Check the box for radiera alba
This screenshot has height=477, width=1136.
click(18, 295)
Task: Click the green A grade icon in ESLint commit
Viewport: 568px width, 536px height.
_____
■ What needs to be done ■
Repeat the records above in full, word for word.

■ Response to this task ■
Check the box for radiera alba
This screenshot has height=477, width=1136.
click(18, 295)
Task: Click the green A grade icon in ESLint commit
Viewport: 568px width, 536px height.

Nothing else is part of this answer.